- DATA PROVIDED -
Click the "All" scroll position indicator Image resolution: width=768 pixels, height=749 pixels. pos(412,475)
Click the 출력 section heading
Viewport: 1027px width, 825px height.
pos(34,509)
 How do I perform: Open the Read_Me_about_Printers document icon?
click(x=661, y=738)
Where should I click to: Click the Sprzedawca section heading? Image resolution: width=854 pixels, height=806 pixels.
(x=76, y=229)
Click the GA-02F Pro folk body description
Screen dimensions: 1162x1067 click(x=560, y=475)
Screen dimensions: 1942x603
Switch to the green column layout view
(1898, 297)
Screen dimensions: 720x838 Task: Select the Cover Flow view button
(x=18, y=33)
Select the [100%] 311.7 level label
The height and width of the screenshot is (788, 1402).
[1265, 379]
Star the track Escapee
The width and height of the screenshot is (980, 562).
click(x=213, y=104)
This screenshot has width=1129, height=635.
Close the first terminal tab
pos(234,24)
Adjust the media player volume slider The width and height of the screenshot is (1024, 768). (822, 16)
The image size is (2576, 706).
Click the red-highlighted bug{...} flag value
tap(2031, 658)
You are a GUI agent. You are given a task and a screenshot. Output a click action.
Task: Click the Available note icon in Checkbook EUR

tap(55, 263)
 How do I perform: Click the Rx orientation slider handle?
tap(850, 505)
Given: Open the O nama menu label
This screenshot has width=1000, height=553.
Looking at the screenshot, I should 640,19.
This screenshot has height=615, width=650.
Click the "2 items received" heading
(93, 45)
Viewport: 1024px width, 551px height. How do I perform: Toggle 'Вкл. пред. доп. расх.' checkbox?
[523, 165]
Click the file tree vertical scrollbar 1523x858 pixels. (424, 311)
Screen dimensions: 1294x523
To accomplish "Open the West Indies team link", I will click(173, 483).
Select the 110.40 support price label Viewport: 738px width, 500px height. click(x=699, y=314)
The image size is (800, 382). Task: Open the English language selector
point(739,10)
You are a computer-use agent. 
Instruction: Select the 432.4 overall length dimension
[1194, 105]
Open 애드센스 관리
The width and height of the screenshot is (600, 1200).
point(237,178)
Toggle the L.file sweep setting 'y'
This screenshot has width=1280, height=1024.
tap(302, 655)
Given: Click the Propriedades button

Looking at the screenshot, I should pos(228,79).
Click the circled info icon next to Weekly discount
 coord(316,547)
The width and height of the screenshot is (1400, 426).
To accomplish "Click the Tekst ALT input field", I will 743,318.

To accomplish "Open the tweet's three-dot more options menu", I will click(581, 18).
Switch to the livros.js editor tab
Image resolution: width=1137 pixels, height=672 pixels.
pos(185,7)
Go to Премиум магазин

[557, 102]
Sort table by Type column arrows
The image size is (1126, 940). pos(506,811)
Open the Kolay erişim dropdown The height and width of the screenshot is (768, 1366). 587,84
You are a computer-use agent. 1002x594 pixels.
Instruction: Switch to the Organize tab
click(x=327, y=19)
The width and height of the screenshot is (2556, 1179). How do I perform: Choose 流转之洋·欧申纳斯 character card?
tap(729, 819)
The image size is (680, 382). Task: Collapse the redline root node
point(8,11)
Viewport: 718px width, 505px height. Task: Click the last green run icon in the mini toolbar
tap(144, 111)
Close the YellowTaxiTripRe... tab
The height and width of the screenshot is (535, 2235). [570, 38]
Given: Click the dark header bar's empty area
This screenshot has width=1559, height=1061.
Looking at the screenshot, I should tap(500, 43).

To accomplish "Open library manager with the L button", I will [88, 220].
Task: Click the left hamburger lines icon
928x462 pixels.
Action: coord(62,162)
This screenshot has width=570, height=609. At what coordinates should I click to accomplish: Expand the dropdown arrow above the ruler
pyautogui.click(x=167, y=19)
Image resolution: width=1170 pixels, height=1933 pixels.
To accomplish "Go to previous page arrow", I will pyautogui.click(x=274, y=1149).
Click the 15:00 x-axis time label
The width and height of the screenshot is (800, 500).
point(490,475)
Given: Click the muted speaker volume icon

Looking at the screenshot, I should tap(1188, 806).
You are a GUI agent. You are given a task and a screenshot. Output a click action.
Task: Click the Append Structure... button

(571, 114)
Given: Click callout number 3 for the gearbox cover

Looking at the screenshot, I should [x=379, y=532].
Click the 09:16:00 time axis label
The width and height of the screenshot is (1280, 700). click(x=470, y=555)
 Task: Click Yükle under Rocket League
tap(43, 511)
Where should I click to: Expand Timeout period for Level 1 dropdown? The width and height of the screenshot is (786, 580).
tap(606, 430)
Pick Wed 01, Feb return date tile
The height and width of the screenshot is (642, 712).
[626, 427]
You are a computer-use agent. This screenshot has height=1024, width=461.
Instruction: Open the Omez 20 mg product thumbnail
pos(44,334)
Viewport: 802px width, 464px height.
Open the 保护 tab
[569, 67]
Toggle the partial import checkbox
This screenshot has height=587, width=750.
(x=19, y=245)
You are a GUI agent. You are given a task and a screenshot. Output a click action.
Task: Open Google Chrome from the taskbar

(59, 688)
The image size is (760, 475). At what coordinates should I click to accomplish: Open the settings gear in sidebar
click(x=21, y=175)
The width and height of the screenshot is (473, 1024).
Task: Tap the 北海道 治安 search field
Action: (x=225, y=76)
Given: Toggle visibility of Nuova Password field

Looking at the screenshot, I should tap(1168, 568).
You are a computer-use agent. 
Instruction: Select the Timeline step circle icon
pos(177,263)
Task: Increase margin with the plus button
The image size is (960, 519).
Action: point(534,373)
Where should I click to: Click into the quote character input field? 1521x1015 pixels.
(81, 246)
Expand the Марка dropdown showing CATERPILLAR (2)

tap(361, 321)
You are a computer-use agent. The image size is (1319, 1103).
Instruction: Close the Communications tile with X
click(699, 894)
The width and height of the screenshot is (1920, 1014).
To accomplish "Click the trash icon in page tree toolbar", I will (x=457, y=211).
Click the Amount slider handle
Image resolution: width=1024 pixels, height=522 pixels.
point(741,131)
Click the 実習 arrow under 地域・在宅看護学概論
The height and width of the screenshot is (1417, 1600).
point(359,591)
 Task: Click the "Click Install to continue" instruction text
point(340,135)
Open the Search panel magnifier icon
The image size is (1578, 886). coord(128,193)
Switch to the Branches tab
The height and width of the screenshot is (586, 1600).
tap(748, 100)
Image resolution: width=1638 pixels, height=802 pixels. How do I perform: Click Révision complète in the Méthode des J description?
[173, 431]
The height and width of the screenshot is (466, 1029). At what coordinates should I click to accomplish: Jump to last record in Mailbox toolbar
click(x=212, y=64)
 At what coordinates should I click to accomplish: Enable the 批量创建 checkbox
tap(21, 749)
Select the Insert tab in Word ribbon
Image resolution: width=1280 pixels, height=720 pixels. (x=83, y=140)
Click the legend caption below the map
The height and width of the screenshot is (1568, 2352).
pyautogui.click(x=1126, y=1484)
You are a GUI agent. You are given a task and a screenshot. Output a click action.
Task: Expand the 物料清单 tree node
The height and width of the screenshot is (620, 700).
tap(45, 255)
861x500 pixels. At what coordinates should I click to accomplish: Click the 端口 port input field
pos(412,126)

- WORK TO COMPLETE -
In the material above, each line with the word "computer" should be copied.

- ANSWER SPACE -
You are a computer-use agent. 
You are a computer-use agent. 1002x594 pixels.
You are a computer-use agent. This screenshot has height=1024, width=461.
You are a computer-use agent. 
You are a computer-use agent. The image size is (1319, 1103).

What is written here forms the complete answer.